- **WHAT IS BEING ASKED**:
Below are entries; copy exactly the lines from the one with "Mazda (1) (146, 1304)" through the one with "[Convertible] (62, 1119)", both included, and leave out the rest.

Records drawn from a dataset:
····················
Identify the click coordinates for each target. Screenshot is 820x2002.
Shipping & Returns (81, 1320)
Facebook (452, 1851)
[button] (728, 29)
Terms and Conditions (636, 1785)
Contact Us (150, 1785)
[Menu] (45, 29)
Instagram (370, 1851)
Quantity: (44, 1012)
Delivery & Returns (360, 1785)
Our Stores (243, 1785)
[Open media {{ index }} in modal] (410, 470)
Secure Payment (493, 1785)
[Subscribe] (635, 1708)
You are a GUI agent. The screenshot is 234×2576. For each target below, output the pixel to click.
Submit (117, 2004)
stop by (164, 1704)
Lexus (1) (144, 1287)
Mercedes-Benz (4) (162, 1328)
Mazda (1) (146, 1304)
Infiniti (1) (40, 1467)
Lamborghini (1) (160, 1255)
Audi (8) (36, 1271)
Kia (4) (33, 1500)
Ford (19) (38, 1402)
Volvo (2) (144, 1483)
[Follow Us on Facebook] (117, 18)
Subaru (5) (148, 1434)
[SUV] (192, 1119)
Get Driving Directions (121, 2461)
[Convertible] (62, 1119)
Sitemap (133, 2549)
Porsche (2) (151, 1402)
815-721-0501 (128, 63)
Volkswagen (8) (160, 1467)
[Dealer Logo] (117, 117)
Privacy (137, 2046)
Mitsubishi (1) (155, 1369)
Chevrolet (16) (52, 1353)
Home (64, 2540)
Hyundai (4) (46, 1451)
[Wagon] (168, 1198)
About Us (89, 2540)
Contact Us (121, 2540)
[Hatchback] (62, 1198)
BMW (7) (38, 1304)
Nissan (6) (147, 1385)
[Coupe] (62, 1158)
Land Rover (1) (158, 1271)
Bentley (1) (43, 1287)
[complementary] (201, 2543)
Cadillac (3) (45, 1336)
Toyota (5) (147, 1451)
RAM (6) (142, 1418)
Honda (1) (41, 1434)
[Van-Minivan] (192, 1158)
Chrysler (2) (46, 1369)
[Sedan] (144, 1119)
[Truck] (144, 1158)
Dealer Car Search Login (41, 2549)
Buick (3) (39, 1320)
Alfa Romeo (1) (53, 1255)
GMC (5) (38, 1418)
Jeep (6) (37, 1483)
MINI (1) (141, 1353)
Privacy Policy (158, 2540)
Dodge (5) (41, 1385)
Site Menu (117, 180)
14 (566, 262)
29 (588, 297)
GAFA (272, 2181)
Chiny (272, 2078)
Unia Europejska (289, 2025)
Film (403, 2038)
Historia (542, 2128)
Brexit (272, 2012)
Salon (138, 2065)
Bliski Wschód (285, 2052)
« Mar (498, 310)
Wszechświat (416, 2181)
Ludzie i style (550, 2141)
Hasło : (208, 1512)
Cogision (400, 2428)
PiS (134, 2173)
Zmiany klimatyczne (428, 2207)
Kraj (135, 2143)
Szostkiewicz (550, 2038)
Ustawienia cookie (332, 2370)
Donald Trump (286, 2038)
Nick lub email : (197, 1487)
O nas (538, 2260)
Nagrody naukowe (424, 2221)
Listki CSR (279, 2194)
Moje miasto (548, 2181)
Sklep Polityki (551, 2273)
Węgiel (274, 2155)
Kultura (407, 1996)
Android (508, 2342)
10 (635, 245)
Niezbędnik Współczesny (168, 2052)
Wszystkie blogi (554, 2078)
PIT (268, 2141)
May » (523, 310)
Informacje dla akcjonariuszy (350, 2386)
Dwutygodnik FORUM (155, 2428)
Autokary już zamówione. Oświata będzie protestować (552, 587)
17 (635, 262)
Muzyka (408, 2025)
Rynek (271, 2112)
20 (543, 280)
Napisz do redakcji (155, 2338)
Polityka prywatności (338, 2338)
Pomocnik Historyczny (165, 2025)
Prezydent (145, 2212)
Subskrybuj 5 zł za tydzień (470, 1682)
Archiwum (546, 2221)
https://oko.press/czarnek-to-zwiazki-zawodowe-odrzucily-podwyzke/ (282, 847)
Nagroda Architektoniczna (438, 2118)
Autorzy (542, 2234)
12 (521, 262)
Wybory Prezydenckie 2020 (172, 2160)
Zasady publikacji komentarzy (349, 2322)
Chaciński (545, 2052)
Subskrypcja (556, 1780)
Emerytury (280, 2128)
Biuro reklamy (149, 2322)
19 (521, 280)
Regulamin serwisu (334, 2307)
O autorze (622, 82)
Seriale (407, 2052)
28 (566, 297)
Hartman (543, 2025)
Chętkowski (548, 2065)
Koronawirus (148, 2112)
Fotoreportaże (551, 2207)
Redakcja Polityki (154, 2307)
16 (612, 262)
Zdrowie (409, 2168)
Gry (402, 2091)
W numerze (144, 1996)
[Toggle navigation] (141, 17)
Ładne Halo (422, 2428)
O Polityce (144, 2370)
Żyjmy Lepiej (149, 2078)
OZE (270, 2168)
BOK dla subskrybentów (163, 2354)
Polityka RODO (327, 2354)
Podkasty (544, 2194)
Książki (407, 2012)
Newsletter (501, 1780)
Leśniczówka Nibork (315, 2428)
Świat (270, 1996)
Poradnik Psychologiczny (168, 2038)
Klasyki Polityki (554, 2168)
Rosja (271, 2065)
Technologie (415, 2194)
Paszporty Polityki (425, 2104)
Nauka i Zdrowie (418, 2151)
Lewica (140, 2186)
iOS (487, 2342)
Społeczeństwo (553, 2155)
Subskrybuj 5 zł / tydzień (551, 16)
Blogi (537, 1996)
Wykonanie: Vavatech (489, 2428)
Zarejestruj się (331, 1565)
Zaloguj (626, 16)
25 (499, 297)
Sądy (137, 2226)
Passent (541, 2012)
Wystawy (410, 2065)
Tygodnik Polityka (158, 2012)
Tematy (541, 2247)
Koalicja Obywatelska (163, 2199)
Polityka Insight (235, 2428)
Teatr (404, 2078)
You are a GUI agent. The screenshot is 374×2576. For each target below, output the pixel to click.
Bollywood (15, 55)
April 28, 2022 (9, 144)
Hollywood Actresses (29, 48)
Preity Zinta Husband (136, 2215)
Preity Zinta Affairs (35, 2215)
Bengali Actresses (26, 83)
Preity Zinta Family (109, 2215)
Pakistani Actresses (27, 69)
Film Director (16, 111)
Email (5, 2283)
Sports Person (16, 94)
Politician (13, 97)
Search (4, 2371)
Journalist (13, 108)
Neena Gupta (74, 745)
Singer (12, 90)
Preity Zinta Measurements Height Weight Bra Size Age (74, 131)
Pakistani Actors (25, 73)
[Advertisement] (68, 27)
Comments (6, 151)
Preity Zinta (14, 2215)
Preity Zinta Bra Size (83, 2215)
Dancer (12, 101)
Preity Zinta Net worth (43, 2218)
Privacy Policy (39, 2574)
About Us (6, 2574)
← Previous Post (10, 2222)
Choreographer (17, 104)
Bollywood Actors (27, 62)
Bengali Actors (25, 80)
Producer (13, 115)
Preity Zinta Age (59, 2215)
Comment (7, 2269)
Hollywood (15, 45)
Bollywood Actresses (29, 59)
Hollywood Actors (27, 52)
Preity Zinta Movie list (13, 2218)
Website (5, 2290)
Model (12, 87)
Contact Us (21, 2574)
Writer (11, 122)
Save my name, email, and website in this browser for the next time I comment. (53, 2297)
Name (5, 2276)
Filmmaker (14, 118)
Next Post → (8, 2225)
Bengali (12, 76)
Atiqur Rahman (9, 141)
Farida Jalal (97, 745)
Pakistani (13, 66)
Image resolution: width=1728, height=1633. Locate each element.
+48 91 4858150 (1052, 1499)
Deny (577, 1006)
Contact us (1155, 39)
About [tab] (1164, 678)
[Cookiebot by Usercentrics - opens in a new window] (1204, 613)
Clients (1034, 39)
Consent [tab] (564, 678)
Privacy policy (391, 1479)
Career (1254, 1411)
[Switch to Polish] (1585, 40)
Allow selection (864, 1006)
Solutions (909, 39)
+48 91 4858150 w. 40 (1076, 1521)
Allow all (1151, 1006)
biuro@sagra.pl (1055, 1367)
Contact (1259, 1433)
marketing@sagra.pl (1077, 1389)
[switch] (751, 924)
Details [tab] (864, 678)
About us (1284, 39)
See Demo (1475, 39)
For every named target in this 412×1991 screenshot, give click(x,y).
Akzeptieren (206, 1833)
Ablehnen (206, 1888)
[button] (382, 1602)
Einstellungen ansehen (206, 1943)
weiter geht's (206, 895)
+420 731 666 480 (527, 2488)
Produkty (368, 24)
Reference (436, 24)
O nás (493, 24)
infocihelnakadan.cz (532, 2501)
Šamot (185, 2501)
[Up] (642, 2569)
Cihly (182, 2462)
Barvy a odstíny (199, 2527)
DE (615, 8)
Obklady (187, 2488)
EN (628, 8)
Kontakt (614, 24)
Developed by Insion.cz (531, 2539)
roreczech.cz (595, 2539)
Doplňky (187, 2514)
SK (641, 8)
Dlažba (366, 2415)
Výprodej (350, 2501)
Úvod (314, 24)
····················
- **PROBLEM SOLUTION**:
Mazda (1) (146, 1304)
Infiniti (1) (40, 1467)
Lamborghini (1) (160, 1255)
Audi (8) (36, 1271)
Kia (4) (33, 1500)
Ford (19) (38, 1402)
Volvo (2) (144, 1483)
[Follow Us on Facebook] (117, 18)
Subaru (5) (148, 1434)
[SUV] (192, 1119)
Get Driving Directions (121, 2461)
[Convertible] (62, 1119)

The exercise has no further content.